Aren't fraternities exclusive?

26 September | 2010

Many people will argue that fraternities and sororities promulgate the idea of elitist organizations which lead to a divisive campus. However the reality is that fraternities need to be selective for two reasons – that the reputation and brand management of an organization is its most valuable asset, and that the lifetime commitment of a fraternity requires a selective process in order to gain the finest members

Although concerns regarding exclusiveness are somewhat founded, fraternities are a natural extension of the inclination of people to gather themselves into groups. Since it is a natural extension, fraternities are doing nothing more than what would happen organically except for the fact that it formalizes the bond the individuals share. Think about any campus – or any group of people for that matter. People naturally unite themselves under common interests, goals, and hobbies. Even within these groups, further division occurs into executive boards and active bodies. Drilling down even more into these sub-groupings, we find “cliques” of individuals who are closer to one another than to others. While this may seem obvious, I want to make the point that no matter what, people will divide themselves into groups naturally.  Yet, critics point to fraternities and sororities as the main “divisive” forces on campuses. I can’t say why this occurs, but I assume negative experiences with Greek Life attribute to this view. Of course, every group has people who are disliked and who act out of line (which will be touched on later in this blog), but the actions of a few individuals are definitely not reasons why a fraternity should not exist (in the same way that the actions of a few religious radicals should not deem a religion unnecessary).  Greek life unites individuals under shared values in a formalized way – this is the very reason for its existence. These shared values drive the organization forward and allow students to accomplish things they would normally not do.
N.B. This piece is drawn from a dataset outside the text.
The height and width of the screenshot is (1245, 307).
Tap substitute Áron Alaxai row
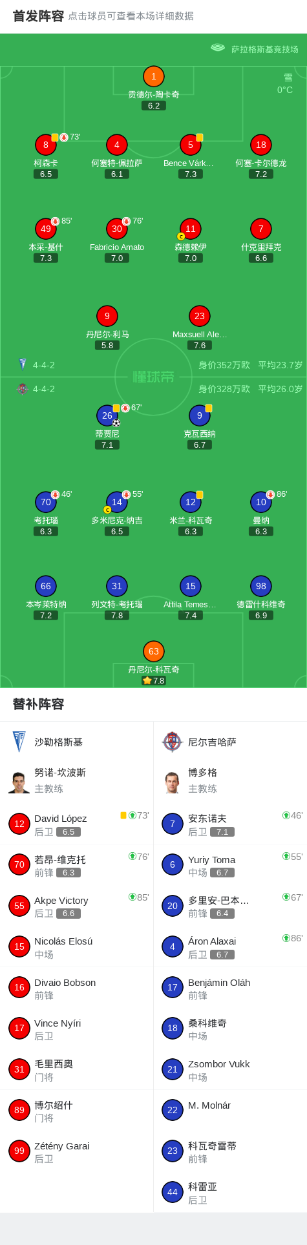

Secondly, fraternities must be selective. Corporations spend huge percentages of their budgets every year on recruiting and training. Why? Because recruiting new members and training them properly is the single most important activity of any corporation. This stems from the fact that the reputation of any company is of utmost important. For instance, the BP oil spill tarnished the reputation of BP and hence will hurt its profits for years to come.  Realize how fragile this reputation is – just one bad action can cause extremely deleterious effects on any chapter. For example, if a fraternity recruits a member who is arrested for selling drugs or who physically assaults another student on campus, the whole fraternity is brought under the spotlight. Newspapers covering the story will affiliate the member with his fraternity (especially if it occurs at a Greek party), and this will destroy the reputation of that chapter for a long time. This is why fraternities and corporations must be so selective. As an organization, you want to recruit the best and brightest – the ones who will bring acclaim and positive attributes to your organization.  As a natural extension, the recruiting processes must weed out those who are “bad seeds.”

However, another angle exists here. A commitment to a fraternity is a lifetime choice. The gravity of this decision is properly conveyed through an intensive recruiting and training process. If the process was not selective, then individuals would consider the membership as a casual commitment rather than a serious one.

In closing, it is true that fraternities are disparate groups of men. It is true that fraternities are selective. But they must be in order to fulfill their purpose. Just because a fraternity is by definition a group of men does not mean that this definition requires an intolerant attitude. I hope that fraternity men reading this will always strive to be unifying forces on every campus and in every community.